→ **Excerpt**:

=======

# Lars strikes again...this time - NADAC agility



## MrsBoats (May 20, 2010)

Got some videos from this weekend's NADAC trial where Lars earned his Open Jumpers title, Elite Tunnelers title, our second Open Chances Q, an Outstanding Elite Tunnelers Q, and a Open Touch and Go bumper Q. Lars and I also got the new NADAC Judge's Choice award for Sunday!!!! 

Elite Tunnelers -






Open Touch and Go - 






Open Chances - 






Elite Weavers...no Q because we missed course time by .8 of a second. I pushed him way too much at that second set of weaves. I should have just shut my mouth and let him do his job (it's not like he's pokey in the weaves. LOL)


----------



## Kyllobernese (Feb 5, 2008)

Your dog does really well. I wish we had some of the same classes in the AAC. The only NADAC trials we have around here are about a six hour drive, then a trip across on a Ferry to Vancouver Island. I have looked into them and like the fact they have classes for "Veterans" people that is, not the dogs, where they give us "older folks" more time.

Tunnellers looks like lots of fun, not sure what Touch and Go is, looks almost like our Standard class.

=======

→ **Dataset excerpt**:
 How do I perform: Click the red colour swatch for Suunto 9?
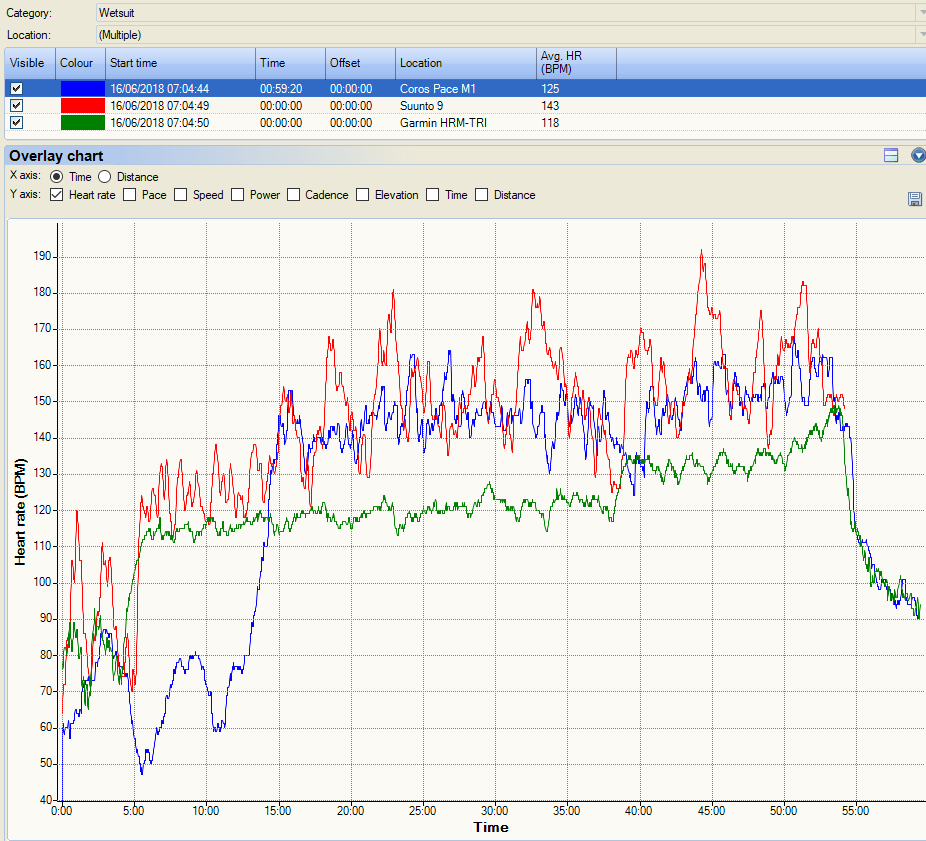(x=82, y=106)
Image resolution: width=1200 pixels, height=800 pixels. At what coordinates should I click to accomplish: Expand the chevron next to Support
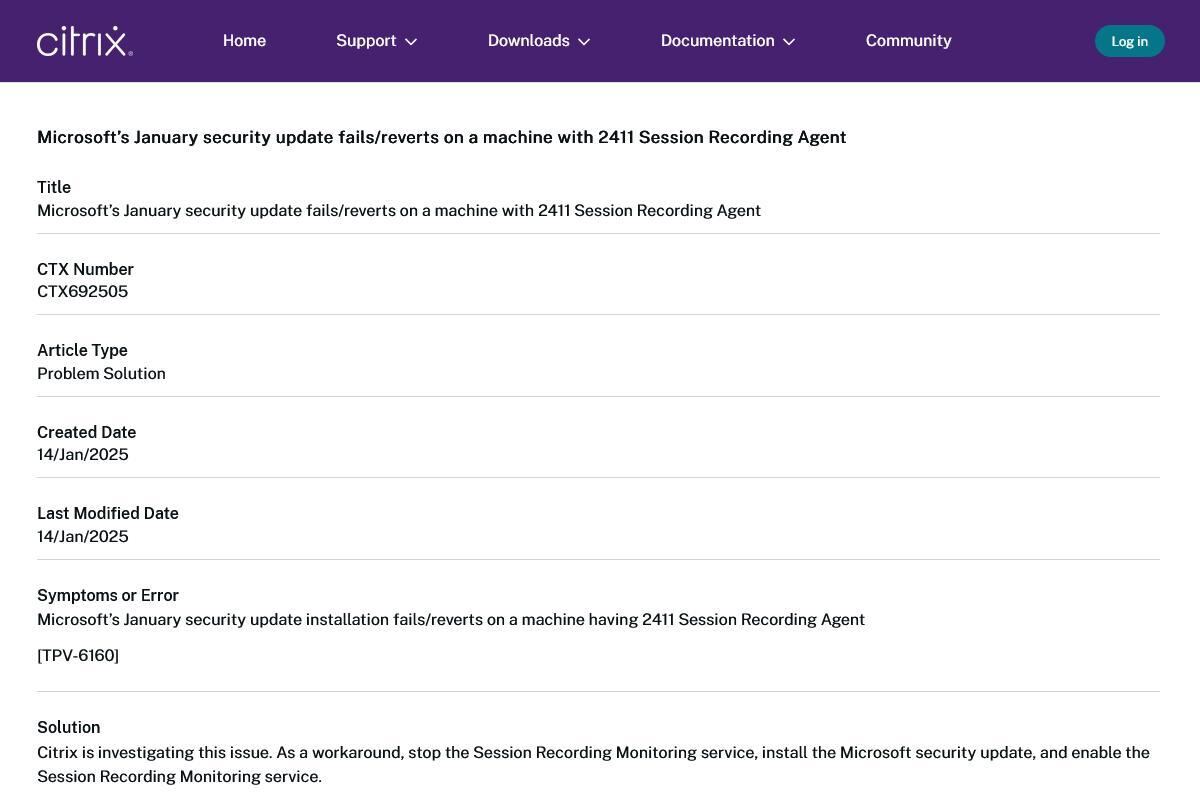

=======

→ **Tasks to complete**:
a - In the NADAC agility thread, why did Lars fail to qualify in Elite Weavers?
b - Carry the NADAC agility thread forward from its last line.

→ **Answer set**:
a - They missed course time by .8 of a second.

b -
----------



## Abbylynn (Jul 7, 2011)

All I have to say is congratulations!!! ... and Wow!


----------



## Inga (Jun 16, 2007)

Look at that Big Boy burn up the Weaves. LOVE IT!! Not the easiest move for a big solid dog like Lars but he made quick work of it. Congratulations on your successes. I would likely direct my dogs wrong, I would get dizzy spinning around. If I ever do it with any dog the dog best be very slow so I can keep up. ha ha


----------



## GottaLuvMutts (Jun 1, 2009)

Cool videos! He really is fast in the weaves - much faster than you'd think for a big guy. Elite weavers is pretty much designed so that there's not time to go back and fix the weaves if you mess them up - has to be clean.

What's the "judge's choice" award? I haven't heard of that.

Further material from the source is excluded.